**Problem requirements**
The required output is an exact copy of the lines from the one containing "Go to the Contact Setting tab" through the end of the entries below, with pictures removed.

**Given records**
————

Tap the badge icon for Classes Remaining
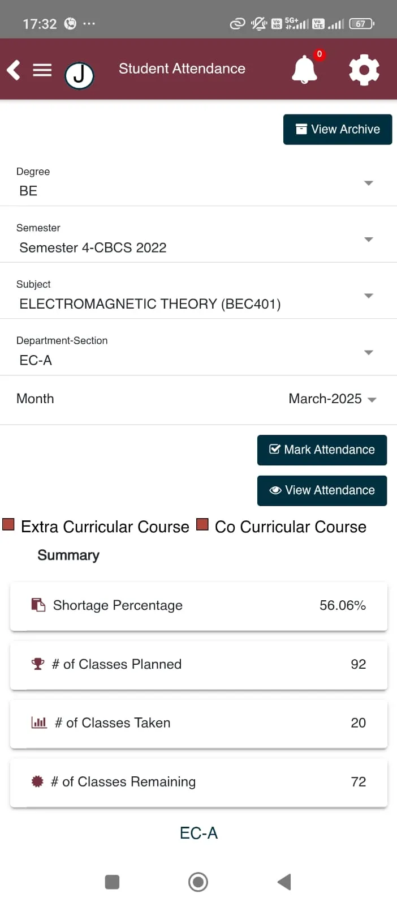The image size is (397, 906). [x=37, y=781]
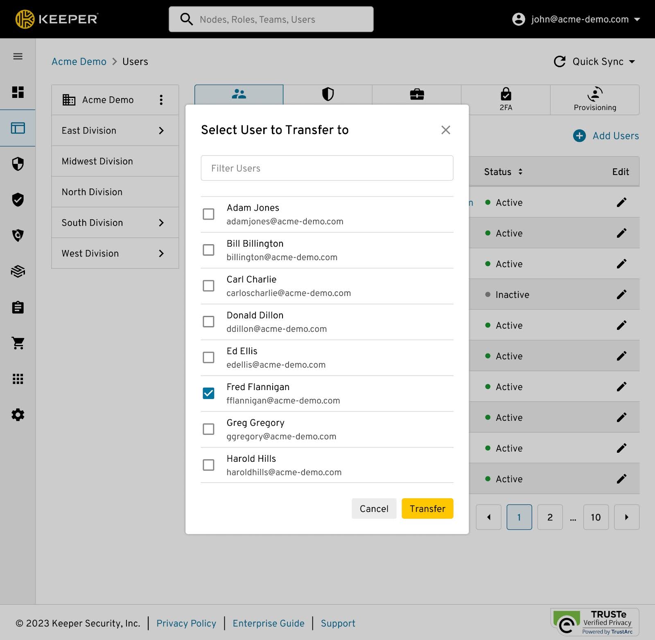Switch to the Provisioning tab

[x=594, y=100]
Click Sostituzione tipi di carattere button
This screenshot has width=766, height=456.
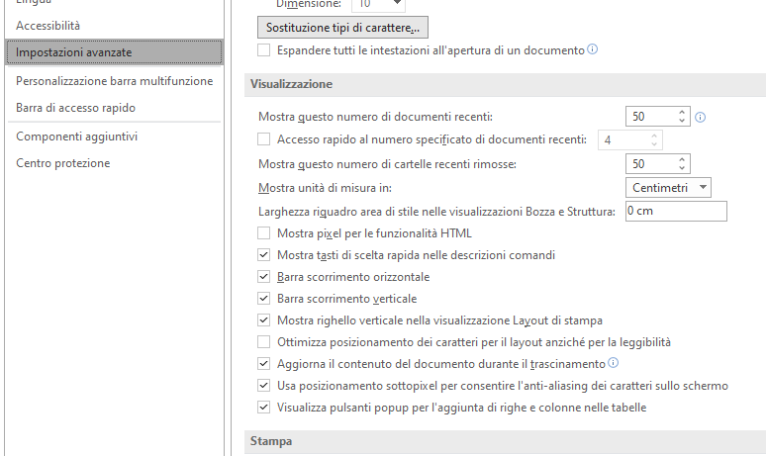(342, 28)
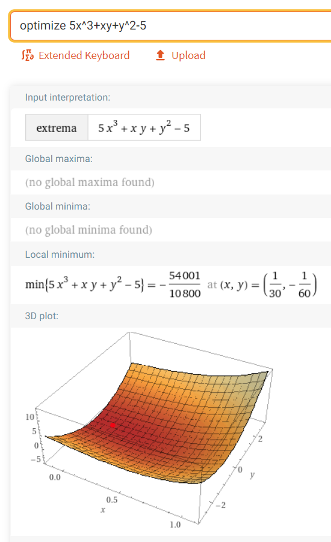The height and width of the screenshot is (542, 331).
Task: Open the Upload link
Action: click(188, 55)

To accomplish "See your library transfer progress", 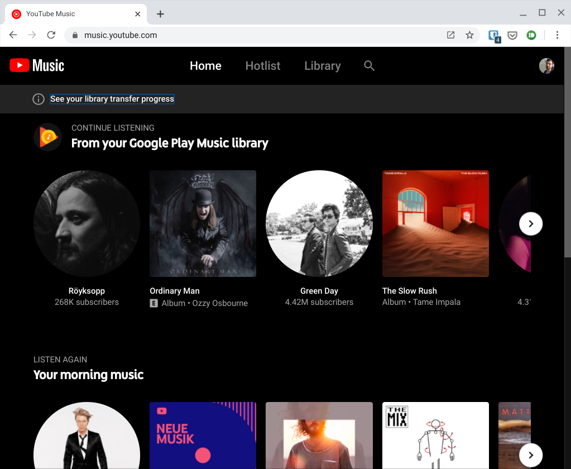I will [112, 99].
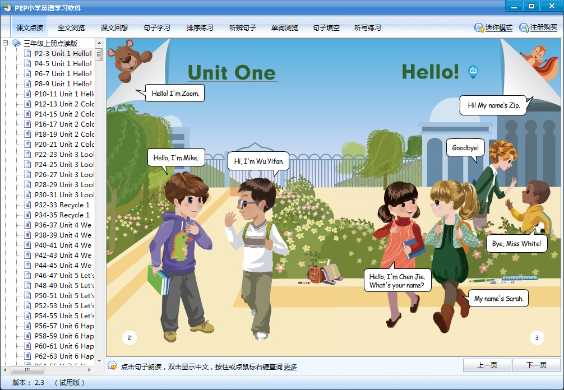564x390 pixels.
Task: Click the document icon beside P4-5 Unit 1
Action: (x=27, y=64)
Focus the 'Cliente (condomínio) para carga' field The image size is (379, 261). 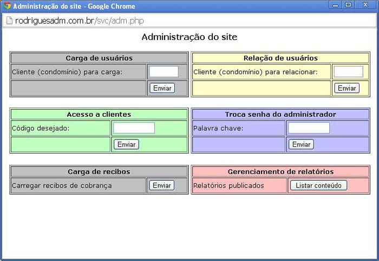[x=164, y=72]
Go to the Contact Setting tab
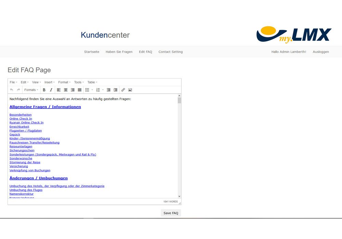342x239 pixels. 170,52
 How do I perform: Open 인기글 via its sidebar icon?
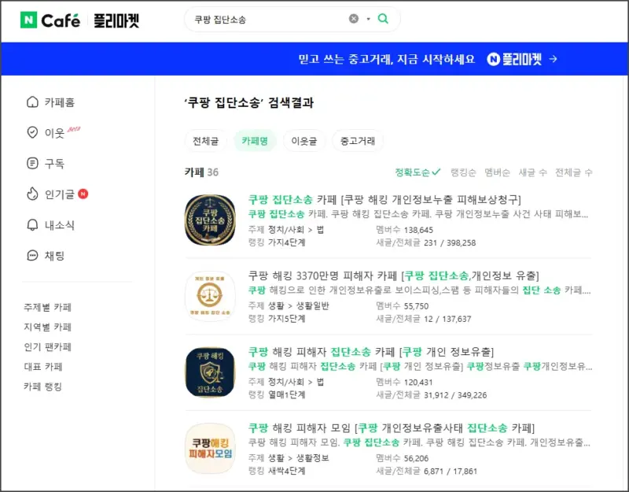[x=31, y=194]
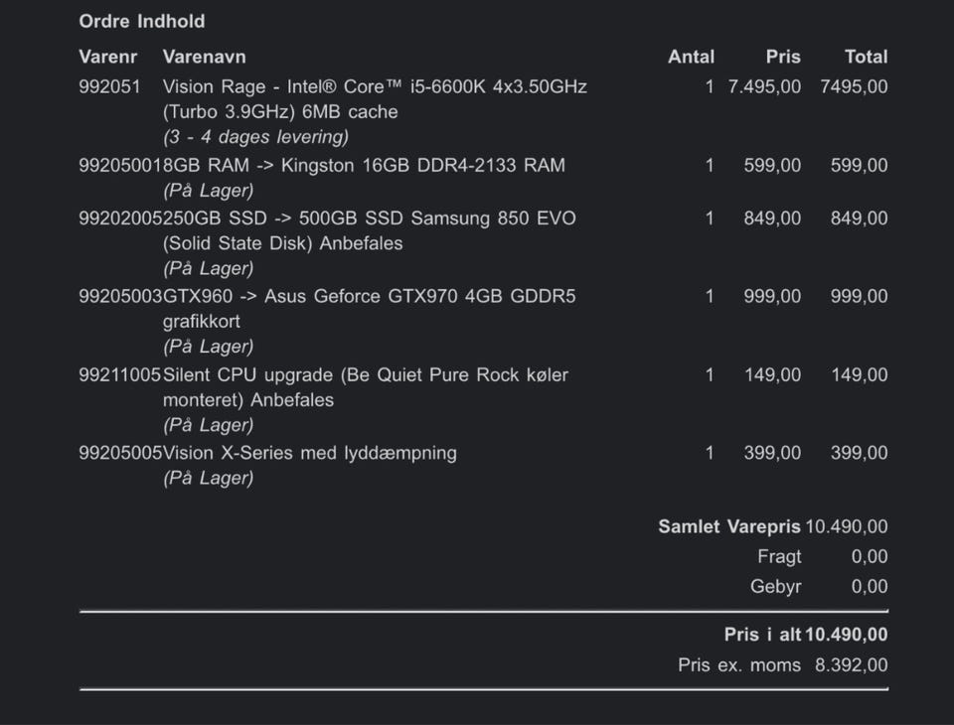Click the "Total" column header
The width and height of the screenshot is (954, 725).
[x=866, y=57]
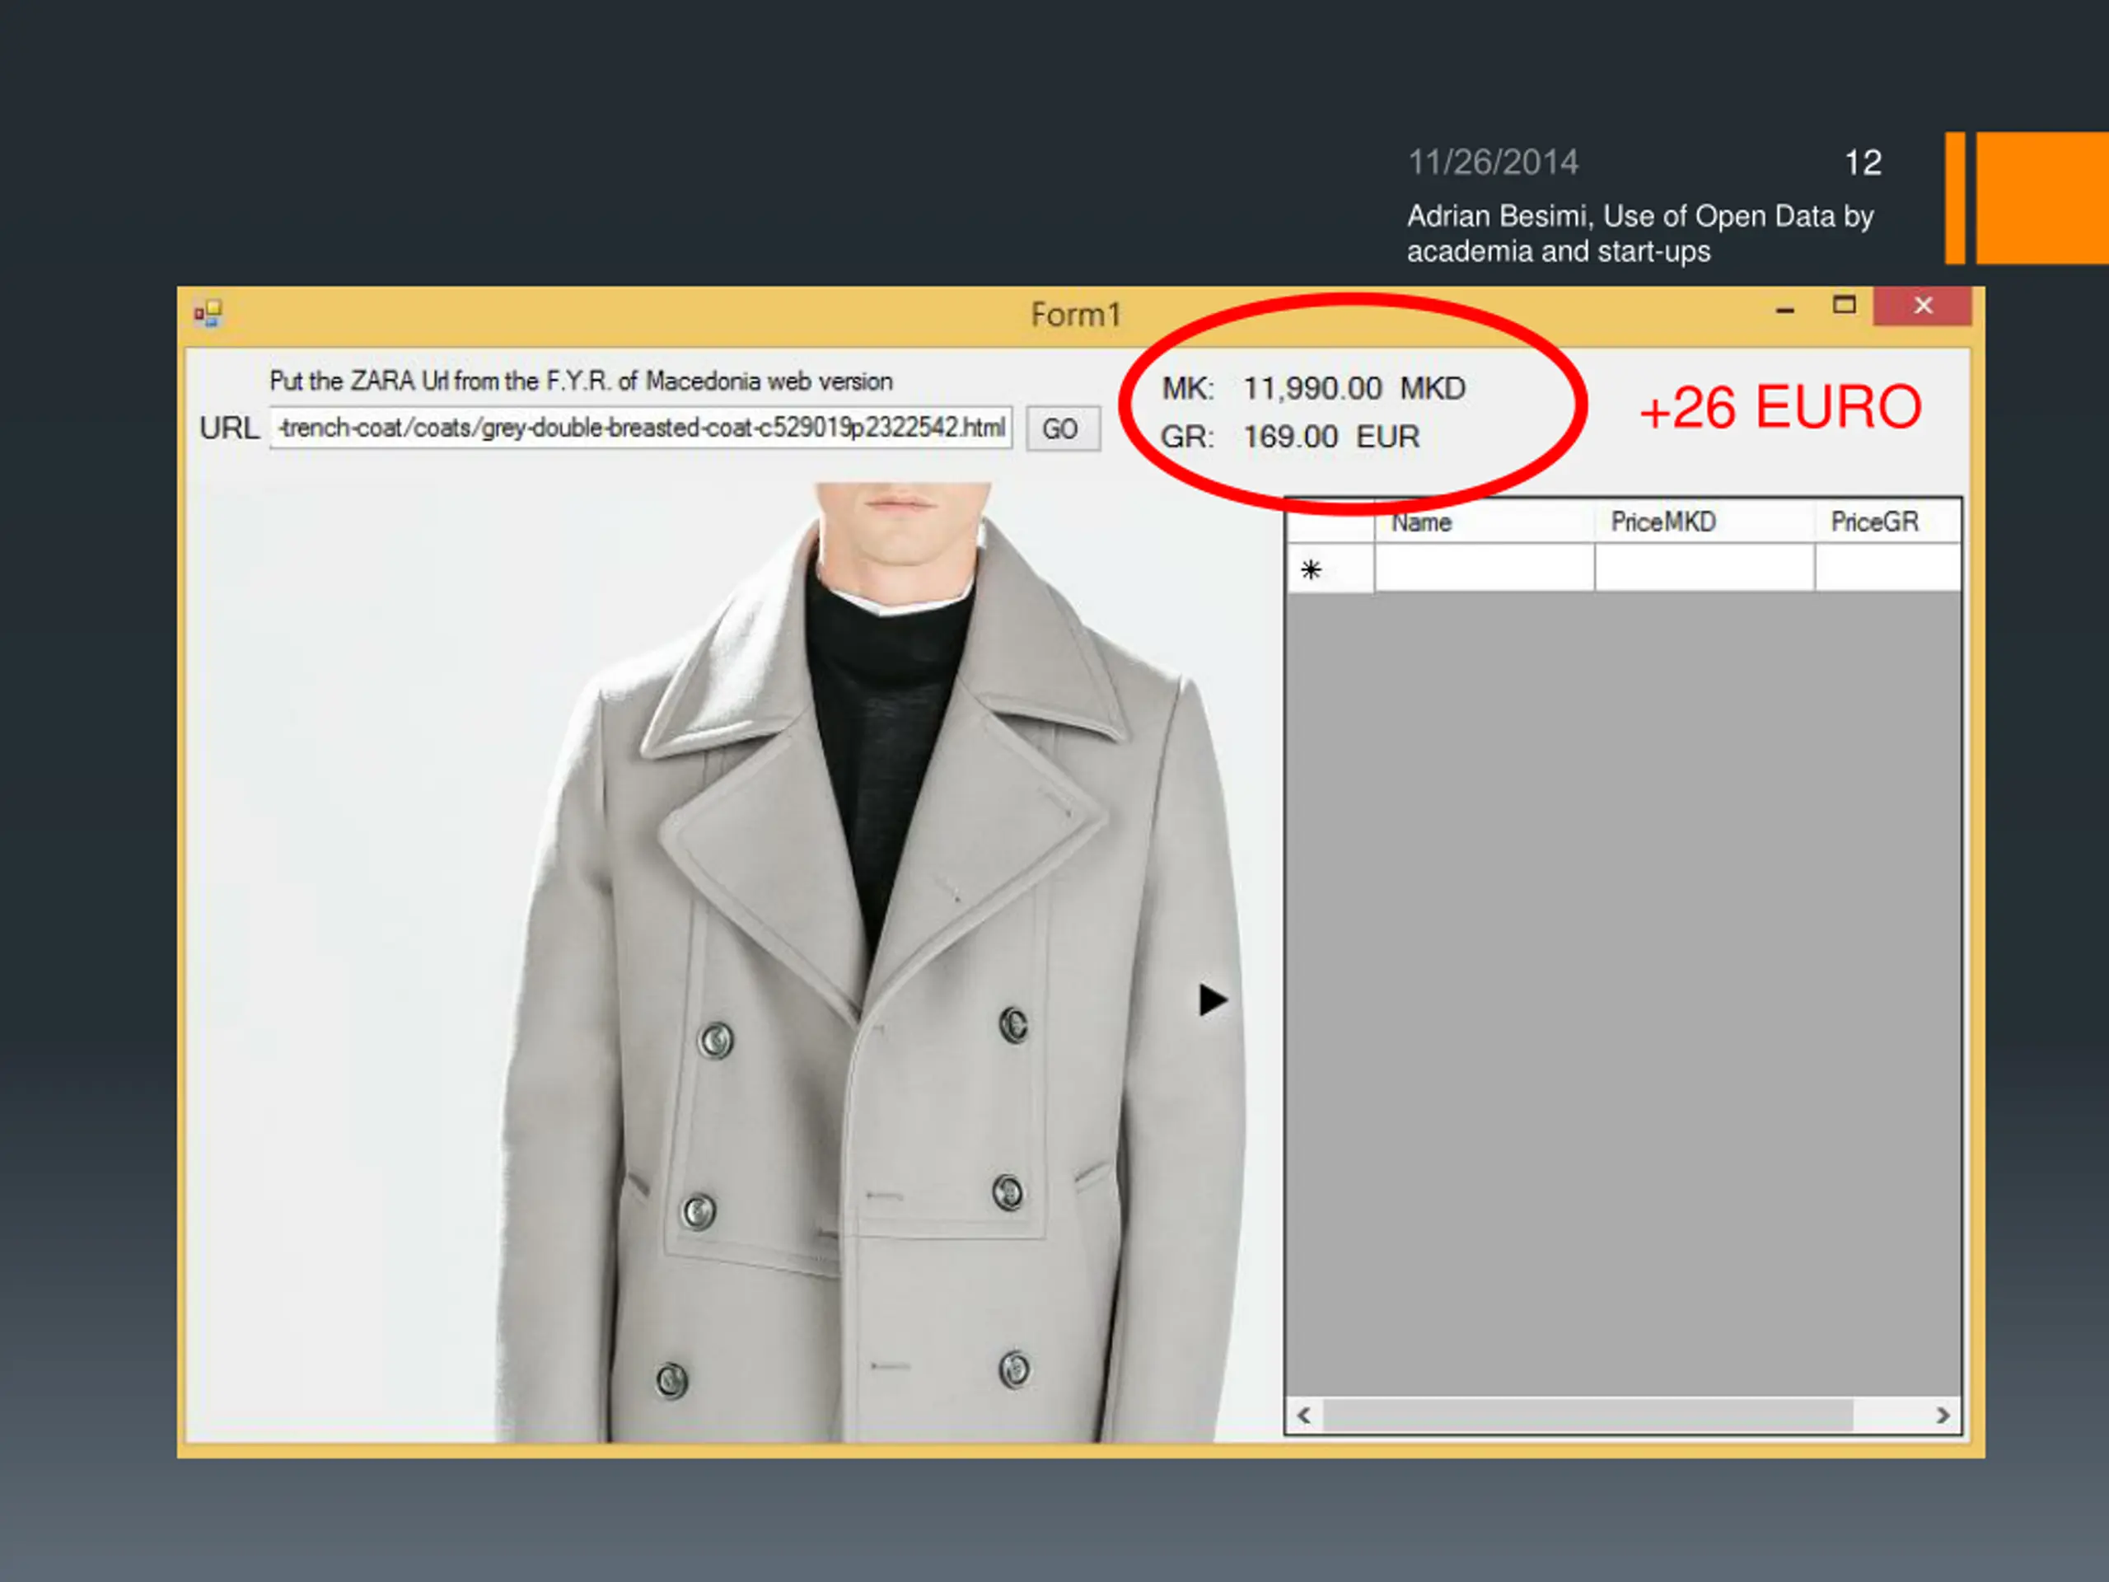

————

**Result of this exercise**
Go to the Contact Setting tab
342x239 pixels. 170,52
 How do I perform: Open 인기글 via its sidebar icon?
[x=31, y=194]
Click the "Total" column header
The width and height of the screenshot is (954, 725).
[x=866, y=57]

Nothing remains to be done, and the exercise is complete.